Work required -
For the word "header", search the records and show each line in which it occurs.

Stored data -
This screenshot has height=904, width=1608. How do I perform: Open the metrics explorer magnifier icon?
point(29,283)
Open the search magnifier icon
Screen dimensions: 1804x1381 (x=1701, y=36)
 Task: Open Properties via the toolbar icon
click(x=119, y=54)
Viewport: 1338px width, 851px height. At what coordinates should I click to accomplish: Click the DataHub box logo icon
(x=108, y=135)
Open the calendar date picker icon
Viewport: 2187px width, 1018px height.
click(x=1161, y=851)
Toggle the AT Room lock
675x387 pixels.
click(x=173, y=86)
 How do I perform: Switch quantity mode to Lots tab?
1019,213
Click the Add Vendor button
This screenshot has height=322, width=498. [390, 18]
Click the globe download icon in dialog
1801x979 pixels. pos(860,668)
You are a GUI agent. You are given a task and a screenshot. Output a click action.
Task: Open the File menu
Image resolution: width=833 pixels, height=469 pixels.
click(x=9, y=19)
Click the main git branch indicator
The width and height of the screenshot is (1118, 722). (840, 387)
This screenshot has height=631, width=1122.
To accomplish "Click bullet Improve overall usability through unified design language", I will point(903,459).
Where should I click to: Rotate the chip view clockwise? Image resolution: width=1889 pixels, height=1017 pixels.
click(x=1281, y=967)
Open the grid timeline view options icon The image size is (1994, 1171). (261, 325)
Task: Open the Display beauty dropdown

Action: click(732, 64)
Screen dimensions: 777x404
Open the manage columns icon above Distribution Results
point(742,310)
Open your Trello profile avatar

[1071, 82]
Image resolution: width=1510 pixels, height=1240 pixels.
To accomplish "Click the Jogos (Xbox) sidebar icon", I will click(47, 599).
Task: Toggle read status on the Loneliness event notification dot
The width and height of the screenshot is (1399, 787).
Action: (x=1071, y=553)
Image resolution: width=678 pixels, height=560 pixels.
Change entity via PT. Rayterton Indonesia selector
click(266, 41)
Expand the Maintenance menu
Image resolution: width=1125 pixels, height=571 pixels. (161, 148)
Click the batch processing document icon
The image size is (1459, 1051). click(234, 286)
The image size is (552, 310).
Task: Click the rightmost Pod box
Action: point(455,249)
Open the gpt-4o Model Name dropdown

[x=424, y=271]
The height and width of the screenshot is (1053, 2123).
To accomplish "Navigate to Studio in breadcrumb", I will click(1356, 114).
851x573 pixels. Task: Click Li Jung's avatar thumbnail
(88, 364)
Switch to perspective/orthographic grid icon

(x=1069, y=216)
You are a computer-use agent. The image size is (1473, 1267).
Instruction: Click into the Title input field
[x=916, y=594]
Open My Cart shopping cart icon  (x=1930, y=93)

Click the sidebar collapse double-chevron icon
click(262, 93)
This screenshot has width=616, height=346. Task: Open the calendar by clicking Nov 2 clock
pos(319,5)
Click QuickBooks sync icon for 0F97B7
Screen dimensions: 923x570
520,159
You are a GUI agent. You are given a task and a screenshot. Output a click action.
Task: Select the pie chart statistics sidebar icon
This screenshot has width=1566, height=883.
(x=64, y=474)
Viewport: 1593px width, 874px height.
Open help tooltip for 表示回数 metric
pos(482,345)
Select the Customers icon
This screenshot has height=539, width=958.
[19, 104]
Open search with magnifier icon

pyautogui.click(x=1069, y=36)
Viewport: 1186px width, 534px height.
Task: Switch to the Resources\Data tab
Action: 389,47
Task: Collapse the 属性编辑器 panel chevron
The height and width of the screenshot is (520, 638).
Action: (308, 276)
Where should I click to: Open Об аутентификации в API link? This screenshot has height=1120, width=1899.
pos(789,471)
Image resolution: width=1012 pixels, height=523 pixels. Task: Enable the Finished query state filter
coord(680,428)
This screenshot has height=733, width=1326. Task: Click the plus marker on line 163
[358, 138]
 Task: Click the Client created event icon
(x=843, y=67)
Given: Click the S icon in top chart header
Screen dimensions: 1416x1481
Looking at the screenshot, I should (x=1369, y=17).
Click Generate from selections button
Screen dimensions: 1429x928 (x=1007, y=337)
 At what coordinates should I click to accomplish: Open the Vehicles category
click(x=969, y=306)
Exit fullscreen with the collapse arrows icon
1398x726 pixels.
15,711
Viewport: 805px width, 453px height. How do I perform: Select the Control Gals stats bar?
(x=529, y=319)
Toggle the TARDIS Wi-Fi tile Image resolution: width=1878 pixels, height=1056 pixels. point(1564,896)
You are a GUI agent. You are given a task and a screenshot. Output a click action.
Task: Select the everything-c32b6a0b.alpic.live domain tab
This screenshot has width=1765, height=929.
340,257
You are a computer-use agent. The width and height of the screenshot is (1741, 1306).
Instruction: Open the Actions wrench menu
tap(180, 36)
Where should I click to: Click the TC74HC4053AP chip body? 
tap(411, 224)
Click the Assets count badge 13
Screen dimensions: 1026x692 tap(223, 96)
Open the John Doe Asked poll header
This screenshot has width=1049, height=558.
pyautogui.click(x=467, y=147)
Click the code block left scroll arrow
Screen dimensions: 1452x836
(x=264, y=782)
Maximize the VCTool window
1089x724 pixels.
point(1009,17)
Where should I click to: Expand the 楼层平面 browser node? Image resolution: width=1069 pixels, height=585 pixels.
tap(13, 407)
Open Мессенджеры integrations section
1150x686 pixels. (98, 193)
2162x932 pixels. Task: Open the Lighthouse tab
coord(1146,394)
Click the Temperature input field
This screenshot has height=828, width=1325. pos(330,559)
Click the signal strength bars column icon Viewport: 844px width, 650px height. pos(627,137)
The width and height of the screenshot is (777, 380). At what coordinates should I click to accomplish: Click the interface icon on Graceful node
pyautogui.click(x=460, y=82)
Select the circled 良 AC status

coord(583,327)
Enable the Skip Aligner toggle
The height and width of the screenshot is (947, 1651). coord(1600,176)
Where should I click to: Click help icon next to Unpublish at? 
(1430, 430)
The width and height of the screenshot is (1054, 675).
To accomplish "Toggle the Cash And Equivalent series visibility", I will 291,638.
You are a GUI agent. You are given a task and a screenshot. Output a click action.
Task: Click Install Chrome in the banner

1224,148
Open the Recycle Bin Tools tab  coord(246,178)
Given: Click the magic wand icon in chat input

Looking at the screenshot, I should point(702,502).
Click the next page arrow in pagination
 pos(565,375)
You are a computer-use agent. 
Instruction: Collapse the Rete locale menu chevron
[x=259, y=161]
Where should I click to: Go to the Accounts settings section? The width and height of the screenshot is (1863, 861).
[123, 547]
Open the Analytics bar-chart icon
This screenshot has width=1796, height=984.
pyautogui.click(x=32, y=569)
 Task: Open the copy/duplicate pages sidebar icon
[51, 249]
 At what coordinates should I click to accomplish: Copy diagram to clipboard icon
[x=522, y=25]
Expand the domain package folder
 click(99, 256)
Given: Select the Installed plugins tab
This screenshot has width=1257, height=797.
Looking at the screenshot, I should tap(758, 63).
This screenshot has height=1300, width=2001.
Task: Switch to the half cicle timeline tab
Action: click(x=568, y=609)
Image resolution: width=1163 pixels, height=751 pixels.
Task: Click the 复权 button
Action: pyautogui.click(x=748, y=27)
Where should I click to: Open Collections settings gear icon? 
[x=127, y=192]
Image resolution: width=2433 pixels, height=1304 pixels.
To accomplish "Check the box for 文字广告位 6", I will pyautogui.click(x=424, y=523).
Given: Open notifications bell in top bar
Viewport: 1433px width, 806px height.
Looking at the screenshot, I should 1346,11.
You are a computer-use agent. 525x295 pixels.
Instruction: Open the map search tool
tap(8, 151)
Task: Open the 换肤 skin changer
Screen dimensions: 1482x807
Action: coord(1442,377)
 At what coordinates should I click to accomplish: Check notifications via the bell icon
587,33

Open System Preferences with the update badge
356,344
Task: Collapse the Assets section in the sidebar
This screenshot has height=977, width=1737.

Solution to this exercise -
Given: Click the S icon in top chart header
Open the John Doe Asked poll header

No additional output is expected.